We can see coercive love and patriarchal power explored in the relationship of Theseus and Hippolyta. Theseus is the Duke of Athens. Hippolyta is (or was) Queen of the Amazons, a fierce tribe of warrior women. The backstory to their relationship is that when Theseus wooed Hippolyta as his bride, she rejected him, believing it more important to rule her people than to marry. In response, Theseus kidnapped her.
As the play opens, Theseus and Hippolyta are going to be married in four days. Theseus is anxious for the wedding to take place and says,
Four happy days bring in
Another moon. But oh, methinks how slow
This old moon wanes!
In other words, he wants to get married quickly.
Hippolyta, on the other hand, is not in such a great hurry, which perhaps is not surprising since she was kidnapped and forced into this wedding. She thinks the time will pass quickly.
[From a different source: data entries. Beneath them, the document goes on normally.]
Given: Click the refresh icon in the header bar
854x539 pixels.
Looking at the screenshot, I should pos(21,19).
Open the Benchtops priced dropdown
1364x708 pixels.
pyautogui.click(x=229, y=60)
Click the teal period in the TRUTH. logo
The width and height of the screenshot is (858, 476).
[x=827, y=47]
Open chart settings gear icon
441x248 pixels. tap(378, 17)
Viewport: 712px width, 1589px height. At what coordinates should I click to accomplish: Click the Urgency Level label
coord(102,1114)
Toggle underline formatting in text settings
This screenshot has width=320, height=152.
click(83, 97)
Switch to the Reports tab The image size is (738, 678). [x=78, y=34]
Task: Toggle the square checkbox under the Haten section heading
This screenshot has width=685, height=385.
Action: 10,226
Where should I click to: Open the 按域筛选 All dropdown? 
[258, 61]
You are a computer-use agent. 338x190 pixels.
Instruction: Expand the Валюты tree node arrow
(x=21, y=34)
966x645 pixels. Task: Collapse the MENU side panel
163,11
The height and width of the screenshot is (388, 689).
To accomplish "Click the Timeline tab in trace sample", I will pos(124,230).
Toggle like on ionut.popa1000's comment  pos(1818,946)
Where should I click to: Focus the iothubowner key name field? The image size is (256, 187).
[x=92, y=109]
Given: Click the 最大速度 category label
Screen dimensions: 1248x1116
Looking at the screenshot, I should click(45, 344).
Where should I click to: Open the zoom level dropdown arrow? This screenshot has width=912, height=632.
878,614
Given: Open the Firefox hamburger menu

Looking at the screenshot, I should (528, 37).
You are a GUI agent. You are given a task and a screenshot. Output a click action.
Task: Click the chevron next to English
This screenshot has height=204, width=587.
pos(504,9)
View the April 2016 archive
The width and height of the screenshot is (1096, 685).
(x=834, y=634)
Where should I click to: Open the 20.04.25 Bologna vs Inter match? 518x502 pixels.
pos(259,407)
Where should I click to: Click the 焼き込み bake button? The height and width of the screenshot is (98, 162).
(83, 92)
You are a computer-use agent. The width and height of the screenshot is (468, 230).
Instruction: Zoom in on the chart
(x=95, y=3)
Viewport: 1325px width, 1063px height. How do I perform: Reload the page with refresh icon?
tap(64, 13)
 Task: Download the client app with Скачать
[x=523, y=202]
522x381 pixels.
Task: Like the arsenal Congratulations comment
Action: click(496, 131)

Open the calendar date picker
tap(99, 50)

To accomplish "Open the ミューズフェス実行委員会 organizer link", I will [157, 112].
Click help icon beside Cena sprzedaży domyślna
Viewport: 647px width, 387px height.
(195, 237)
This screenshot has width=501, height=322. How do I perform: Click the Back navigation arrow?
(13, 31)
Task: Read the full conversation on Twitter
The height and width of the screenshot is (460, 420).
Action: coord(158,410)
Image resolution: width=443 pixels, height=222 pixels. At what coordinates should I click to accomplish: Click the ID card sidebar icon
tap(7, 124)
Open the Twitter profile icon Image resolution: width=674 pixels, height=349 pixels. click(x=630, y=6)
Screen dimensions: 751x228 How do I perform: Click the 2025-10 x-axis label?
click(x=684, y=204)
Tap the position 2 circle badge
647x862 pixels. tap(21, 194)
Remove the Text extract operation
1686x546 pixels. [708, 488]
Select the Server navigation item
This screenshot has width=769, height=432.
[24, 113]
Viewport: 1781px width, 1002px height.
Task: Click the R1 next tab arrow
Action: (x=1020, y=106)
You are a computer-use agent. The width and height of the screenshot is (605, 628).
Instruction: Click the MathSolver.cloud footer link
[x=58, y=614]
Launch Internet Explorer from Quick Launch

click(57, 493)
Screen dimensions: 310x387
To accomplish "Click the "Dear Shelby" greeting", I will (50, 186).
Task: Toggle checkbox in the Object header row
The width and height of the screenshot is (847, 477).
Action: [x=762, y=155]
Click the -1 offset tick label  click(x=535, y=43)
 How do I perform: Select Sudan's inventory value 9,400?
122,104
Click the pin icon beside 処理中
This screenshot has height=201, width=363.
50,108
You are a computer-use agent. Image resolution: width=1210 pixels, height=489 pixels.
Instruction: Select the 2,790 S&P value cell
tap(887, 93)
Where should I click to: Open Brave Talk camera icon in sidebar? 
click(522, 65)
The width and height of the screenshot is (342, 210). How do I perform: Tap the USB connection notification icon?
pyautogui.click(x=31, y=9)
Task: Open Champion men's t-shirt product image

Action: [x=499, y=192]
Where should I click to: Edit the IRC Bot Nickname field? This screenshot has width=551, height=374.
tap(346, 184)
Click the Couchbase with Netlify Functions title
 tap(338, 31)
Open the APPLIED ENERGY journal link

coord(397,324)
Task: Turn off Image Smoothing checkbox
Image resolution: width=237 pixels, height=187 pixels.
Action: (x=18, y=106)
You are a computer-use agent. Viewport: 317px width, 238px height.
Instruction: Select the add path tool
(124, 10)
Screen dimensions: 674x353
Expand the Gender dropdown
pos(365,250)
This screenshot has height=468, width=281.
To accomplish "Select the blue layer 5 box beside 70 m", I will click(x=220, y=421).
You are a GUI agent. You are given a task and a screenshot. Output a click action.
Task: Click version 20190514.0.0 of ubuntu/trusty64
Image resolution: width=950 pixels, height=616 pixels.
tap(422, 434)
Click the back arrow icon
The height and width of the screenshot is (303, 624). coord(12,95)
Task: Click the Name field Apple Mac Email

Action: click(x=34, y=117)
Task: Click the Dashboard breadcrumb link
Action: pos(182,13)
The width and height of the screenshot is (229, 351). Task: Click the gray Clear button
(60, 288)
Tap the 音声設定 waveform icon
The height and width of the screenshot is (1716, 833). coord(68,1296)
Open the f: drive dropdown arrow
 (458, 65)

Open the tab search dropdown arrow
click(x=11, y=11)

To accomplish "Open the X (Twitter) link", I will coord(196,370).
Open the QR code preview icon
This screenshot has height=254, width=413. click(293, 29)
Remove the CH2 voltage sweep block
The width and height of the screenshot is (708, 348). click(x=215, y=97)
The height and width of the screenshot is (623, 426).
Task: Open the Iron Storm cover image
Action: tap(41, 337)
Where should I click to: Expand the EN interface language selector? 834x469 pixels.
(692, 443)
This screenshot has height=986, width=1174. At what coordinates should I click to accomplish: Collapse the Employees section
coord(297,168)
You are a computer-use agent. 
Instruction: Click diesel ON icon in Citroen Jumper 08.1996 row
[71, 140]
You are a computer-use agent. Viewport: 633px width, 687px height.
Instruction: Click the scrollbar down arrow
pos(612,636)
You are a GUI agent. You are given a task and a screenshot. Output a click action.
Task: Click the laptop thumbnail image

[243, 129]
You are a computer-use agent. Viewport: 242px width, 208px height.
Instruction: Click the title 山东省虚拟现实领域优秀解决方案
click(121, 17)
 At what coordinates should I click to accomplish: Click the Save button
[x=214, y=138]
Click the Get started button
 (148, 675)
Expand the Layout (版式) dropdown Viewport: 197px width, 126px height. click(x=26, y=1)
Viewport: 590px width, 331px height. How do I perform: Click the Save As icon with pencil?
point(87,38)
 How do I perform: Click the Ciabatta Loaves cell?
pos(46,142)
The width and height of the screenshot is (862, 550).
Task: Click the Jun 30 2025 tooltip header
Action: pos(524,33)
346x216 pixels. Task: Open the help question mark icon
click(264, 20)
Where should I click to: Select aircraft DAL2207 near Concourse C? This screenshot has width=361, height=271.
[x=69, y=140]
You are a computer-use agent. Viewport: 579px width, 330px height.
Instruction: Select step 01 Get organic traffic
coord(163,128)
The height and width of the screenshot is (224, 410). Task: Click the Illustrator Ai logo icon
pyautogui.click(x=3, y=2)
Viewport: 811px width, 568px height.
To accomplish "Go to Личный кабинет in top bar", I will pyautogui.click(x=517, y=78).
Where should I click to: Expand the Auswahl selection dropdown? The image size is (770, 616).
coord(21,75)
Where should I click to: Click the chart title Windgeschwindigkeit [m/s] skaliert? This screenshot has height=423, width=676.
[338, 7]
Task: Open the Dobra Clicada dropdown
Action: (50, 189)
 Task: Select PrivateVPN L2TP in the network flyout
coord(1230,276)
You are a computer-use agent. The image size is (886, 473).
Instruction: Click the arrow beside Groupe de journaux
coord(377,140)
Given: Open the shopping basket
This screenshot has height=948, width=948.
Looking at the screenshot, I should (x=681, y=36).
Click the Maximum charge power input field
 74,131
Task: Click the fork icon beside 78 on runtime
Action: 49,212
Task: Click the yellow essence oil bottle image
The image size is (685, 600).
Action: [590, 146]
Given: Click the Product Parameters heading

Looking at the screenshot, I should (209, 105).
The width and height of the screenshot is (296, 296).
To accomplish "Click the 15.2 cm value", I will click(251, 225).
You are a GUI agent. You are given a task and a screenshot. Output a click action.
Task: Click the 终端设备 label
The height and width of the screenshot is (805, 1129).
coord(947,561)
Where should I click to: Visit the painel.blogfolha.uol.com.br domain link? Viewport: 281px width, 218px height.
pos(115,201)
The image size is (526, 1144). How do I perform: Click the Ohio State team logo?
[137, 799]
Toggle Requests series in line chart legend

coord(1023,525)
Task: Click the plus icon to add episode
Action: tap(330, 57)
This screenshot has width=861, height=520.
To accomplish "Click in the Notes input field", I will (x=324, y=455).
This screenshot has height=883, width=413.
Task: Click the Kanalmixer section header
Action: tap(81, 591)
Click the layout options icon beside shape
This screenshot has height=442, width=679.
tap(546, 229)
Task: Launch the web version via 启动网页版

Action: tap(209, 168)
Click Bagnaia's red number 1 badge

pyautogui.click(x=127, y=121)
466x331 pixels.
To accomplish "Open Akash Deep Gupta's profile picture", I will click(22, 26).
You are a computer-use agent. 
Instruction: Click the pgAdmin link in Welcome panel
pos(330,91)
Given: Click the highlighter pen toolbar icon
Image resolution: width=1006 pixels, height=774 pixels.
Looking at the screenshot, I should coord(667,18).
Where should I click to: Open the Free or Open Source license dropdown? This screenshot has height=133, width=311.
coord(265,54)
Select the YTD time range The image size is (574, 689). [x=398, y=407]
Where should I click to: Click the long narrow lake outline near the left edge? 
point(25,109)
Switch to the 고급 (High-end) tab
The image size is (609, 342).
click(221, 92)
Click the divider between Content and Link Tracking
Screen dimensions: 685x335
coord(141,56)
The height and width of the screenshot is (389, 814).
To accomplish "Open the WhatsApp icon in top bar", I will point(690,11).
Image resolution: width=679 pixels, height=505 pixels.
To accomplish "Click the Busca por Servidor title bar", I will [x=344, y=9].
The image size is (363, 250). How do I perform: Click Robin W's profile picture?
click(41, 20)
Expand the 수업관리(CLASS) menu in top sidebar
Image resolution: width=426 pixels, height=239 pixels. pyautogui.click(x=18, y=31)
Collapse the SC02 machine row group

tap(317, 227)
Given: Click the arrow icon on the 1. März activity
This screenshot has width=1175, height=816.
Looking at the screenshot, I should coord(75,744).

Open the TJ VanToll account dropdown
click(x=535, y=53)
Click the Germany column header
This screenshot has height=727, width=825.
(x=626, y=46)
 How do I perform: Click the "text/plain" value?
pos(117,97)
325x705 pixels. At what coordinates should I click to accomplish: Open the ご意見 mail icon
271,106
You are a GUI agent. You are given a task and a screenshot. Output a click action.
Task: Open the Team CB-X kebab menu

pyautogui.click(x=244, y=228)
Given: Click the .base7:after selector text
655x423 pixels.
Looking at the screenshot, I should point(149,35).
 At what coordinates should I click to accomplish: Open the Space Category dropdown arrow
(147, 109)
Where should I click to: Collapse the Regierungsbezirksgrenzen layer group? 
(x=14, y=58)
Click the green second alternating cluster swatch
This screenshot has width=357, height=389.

As she perhaps dryly states:
Four days will quickly steep themselves in night.
Four nights will quickly dream away the time.
Then Theseus offers this explanation of his "courtship" with Hippolyta:
Hippolyta, I wooed thee with my sword
And won thy love doing thee injuries.
But I will wed thee in another key,
With pomp, with triumph, and with reveling.
Remarkably, the standard critical line is to accept Theseus's version of the story when he says he "won" Hippolyta's love while hurting her. Maybe he did: the whole theme of the play is that love is irrational, but on the other hand, this is his version of events. We don't hear from Hippolyta what she thinks. What we know, however, is that she is not so anxious for those four days to pass before the wedding, so maybe she is not so in "love" as Theseus would like to believe. (You might compare her to Juliet in Romeo and Juliet, a girl deeply in love who doesn't want to wait to get married.)
Also, to what extent are "pomp" and "triumph" and "reveling" another "key?" These words of Theseus still sound like a warrior's victory dance and celebration of his spoils.
That Theseus's idea of love might be coercive and patriarchal (male-centered) is reinforced by his willingness to consign Hermia to the convent if she refuses to marry the man her father has chosen for her. He disregards that Hermia is in love with someone else. In both his own story and with Hermia, Theseus seems to equate "love" with what powerful males desire and to assume that women, once they realize they have no choice, will fall in line. We might call this Shakespeare's exploration of the darker side of love or the way patriarchal power makes love difficult for women.